No entanto, após fazer o elogio da prudência como virtude política,
Naudé a entende segundo as palavras de Luis XI, do qual cita o mote conhecido: Qui
nescit dissimulare nescit regnare . ([9]) E continua a sua exposição com a tese de que “a maior virtude que hoje
reina na corte é desconfiar de todo mundo, e dissimular contra todos, porque os
simples e francos, não servem para o ofício de governar e traem com frequência
a si mesmos e ao seu Estado”. E segue a definição do golpe de Estado, a mesma
concedida às máximas e razões de Estado: “ut sint excessus juris communis
propter bonum commune [elas são um excesso do direito comum, por causa do bem
público]. Ou então, “ações ousadas e extraordinárias que os principes são
constrangidos a executar nos assuntos difíceis e como desesperados, contra o
direito comum, sem mesmo guardar nenhuma ordem ou forma de justiça, jogando com
o interesse do particular pelo bem do público”. ([10]) Nos golpes de Estado, o tempo é invertido, porque neles “ se enxerga
primeiro cair a tempestade e depois são ouvidos os trovões, as matinas são
ouvidas antes que o sino toque para anunciá-las, a execução precede a sentença;
tudo é feito ao modo judaico (…) fulano que pretendia dar o golpe, o recebe
antes, sicrano morre imaginando estar seguro (…) tudo é feito à noite, no
escuro, entre brumas e trevas”. ([11]) No golpe de Estado, o processo penal é feito após a execução do
acusado.
Meinecke expõe de modo sintético e acertado o pensamento de Naudé, no
clássico A Idéia de Razão de Estado na História dos Tempos Modernos. A
primeira nota a ser sublinhada por Meinecke diz respeito ao lugar de Naudé na
estrutura política, próximo aos operadores da máquina estatal. O ajudante de
Richelieu e de Mazarino é próximo dos poderosos, mas afastado o bastante para
poder refletir sobre as questões políticas. Naudé, ao contrário do duque de
Rohan e de outros auxiliares do grande cardeal francês, é o único a ser apenas
sábio e autor.
Meinecke insiste na importância de Maquiavel para Naudé, mas também
indica Montaigne como fonte estratégica em seus escritos. ([12]) É preciso, quando se planeja um golpe de Estado, ter em vista dois
elementos principais. O primeiro é a transitoriedade de todos os poderes e o
segundo reside na prudência de não abalar o mundo para conseguir o golpe.

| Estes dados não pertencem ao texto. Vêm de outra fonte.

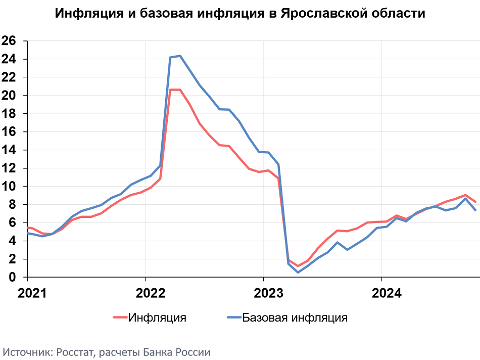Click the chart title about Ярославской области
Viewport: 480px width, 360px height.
240,14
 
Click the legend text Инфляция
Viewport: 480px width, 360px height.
157,318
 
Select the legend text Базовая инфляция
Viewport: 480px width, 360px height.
295,318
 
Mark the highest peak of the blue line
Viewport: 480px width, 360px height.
180,56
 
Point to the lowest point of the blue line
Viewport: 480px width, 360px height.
298,273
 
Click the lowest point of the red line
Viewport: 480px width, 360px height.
298,266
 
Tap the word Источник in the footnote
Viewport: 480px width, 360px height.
25,352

Grandes rupturas ocorrem sem que se pense demasiado sobre elas, ou sem a
necessidade de grandes preparativos. O político consegue obter mudanças
políticas usando meios insignificantes. O estadista é definido pela síntese de
sabedoria e refinamento, calmo desapego e muita energia. O ceticismo integra a
desconfiança nos meios “normais” de poder.
Existe uma outra ruptura importante: o frio ceticismo do estadista não
se adequa ao entusiasmo da massa. De um lado Naudé despreza as multidões pois a
elas falta a razão e se torna a caça privilegiada dos retores, e se torna
expectadora passiva das piores tragédias políticas. A multidão é mar sempre
batido por ventos e tempestades. É preciso, portanto, enganar as massas com o
uso de escritores venais, milagreiros, propaganda bem arquitetada. Com
sugestiva remissão a Campanella, Meinecke recorda o dito de Naudé segundo o
qual um soberano que dispõe de doze bons oradores, faz-se obedecer melhor do
que ao usar dois exércitos. Para Naudé o cerco de La Rochele ofereceu maior
dificuldade ao rei porque a fé dos rebeldes era mantida por quarenta
pregadores, e não por capitães e soldados. E chega ao final do silogismo: a
superstição é a força mais poderosa para mover o povo, o meio mais fácil para
atingir alvos políticos e religiosos. Foi um erro deixar que Lutero assumir
importância. Ele deveria ser destruído por um golpe de Estado. Ou então, ele
deveria ter sido posto fora do jogo com uma prebenda e pensão. Richelieu
conseguiu dobrar os protestantes porque comprou os melhores capitães.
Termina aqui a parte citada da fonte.